_How to complete this task:_
Below is a block of records; return all of them exactly, but without the images.

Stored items
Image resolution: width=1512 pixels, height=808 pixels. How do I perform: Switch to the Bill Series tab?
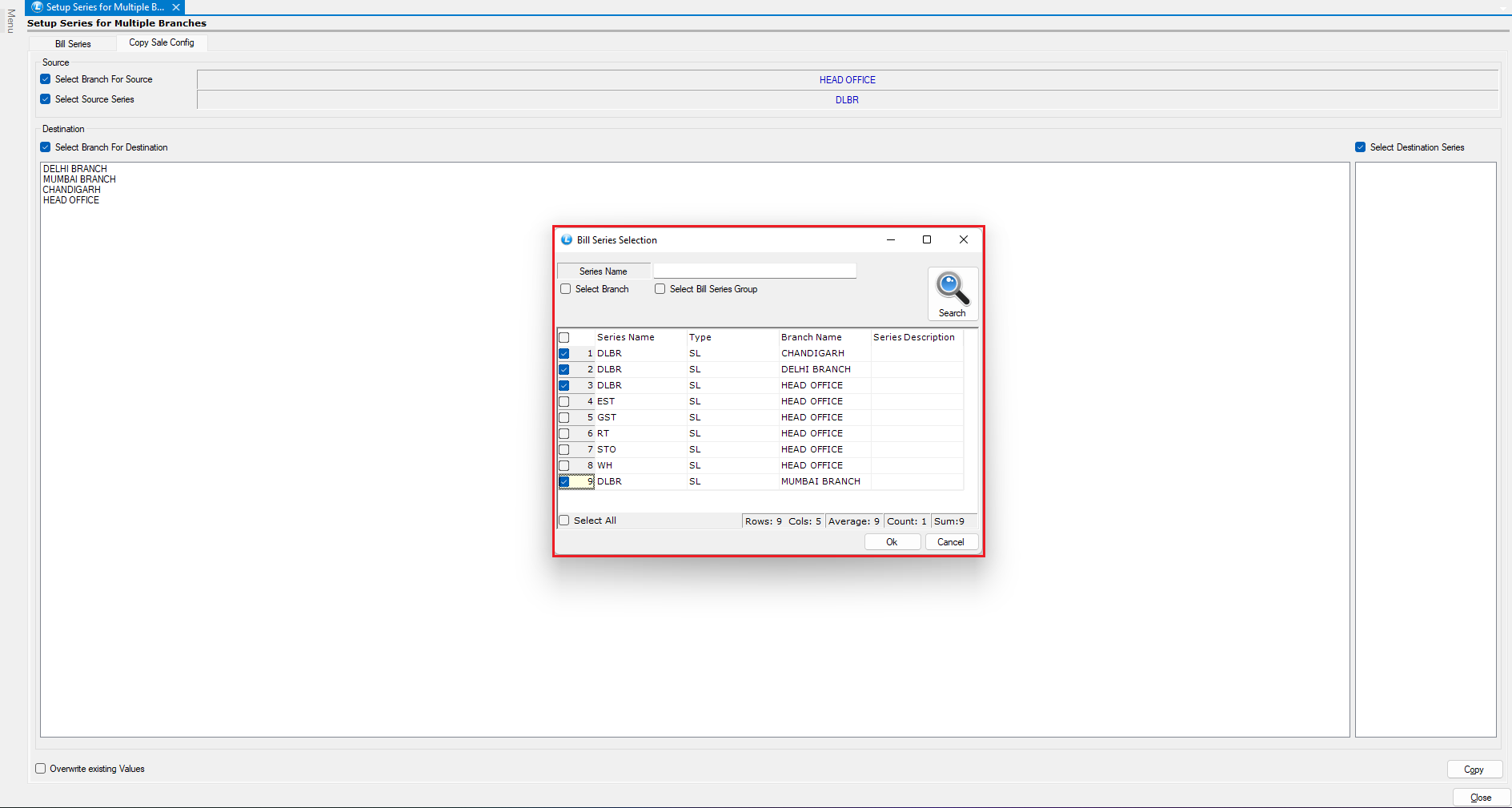tap(73, 44)
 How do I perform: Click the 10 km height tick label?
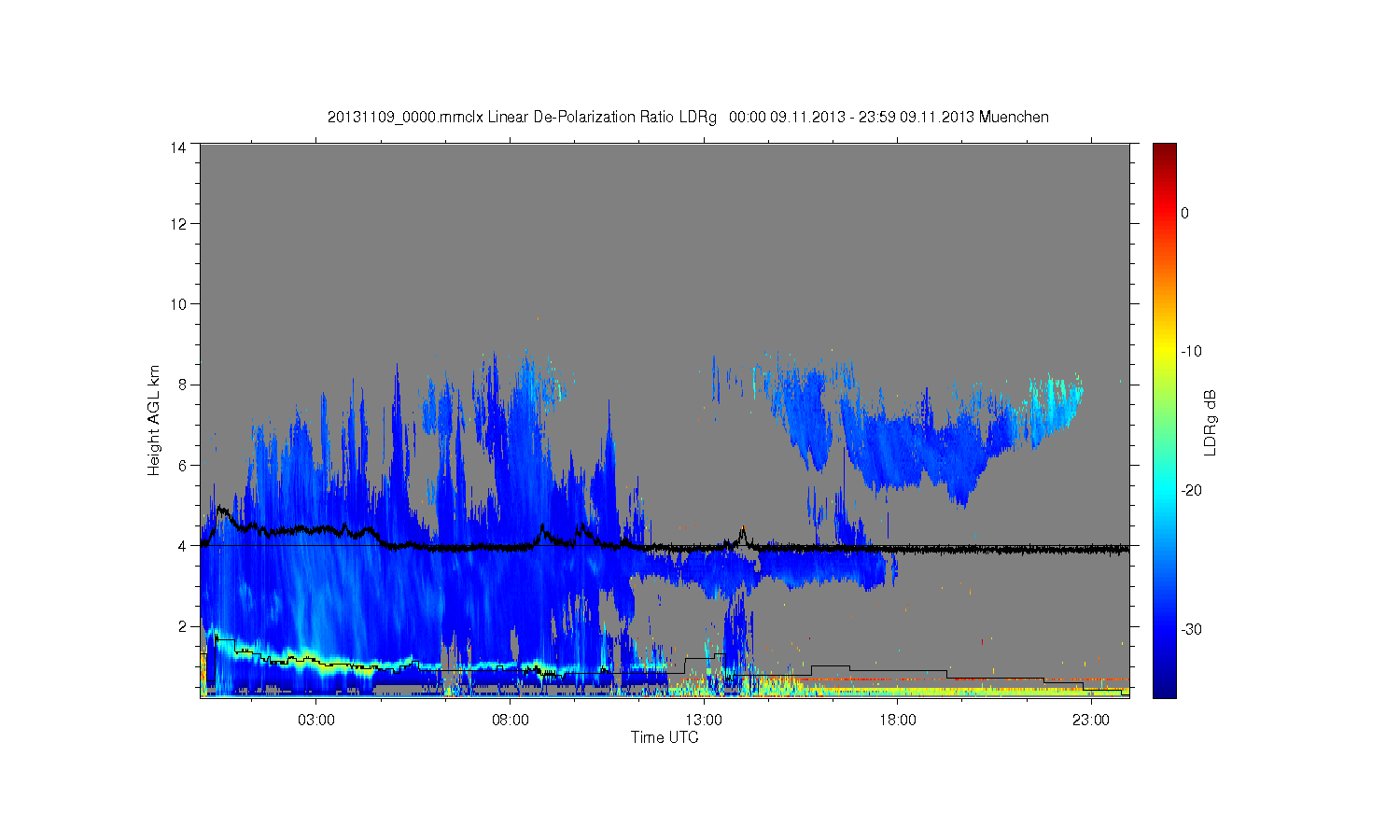click(x=178, y=304)
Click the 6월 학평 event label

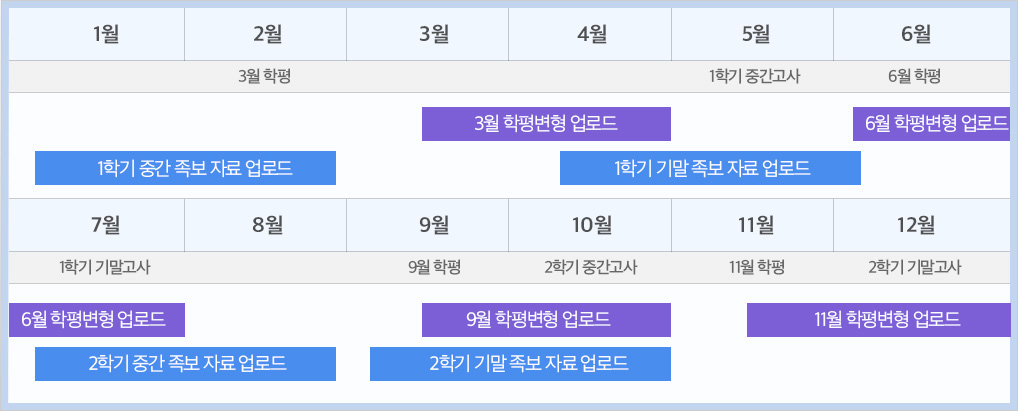click(914, 76)
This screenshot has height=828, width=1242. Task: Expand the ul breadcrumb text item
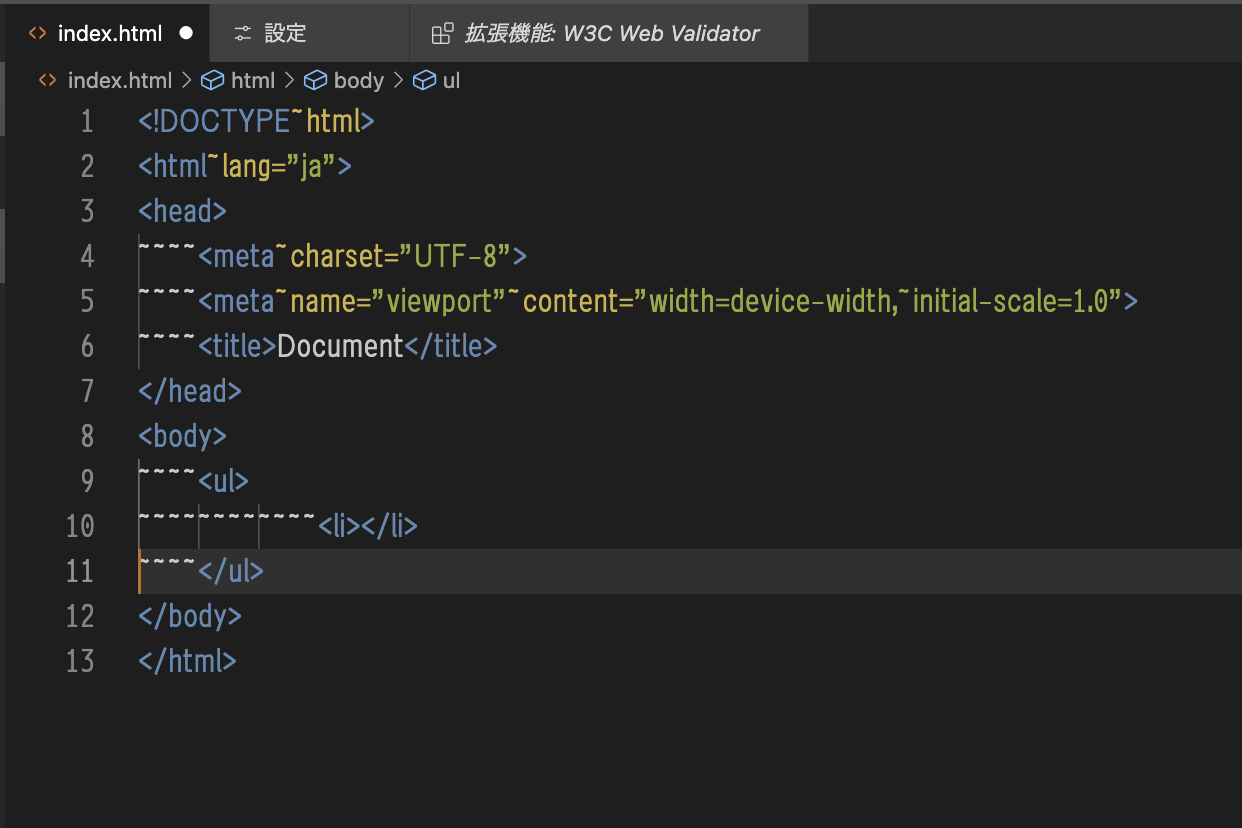tap(451, 80)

_Your solution:_
Image resolution: width=1512 pixels, height=808 pixels. How do I perform: Switch to the Bill Series tab?
tap(73, 44)
 How do I perform: Click the 10 km height tick label?
click(x=178, y=304)
Click the 6월 학평 event label

click(914, 76)
This screenshot has height=828, width=1242. Task: Expand the ul breadcrumb text item
tap(451, 80)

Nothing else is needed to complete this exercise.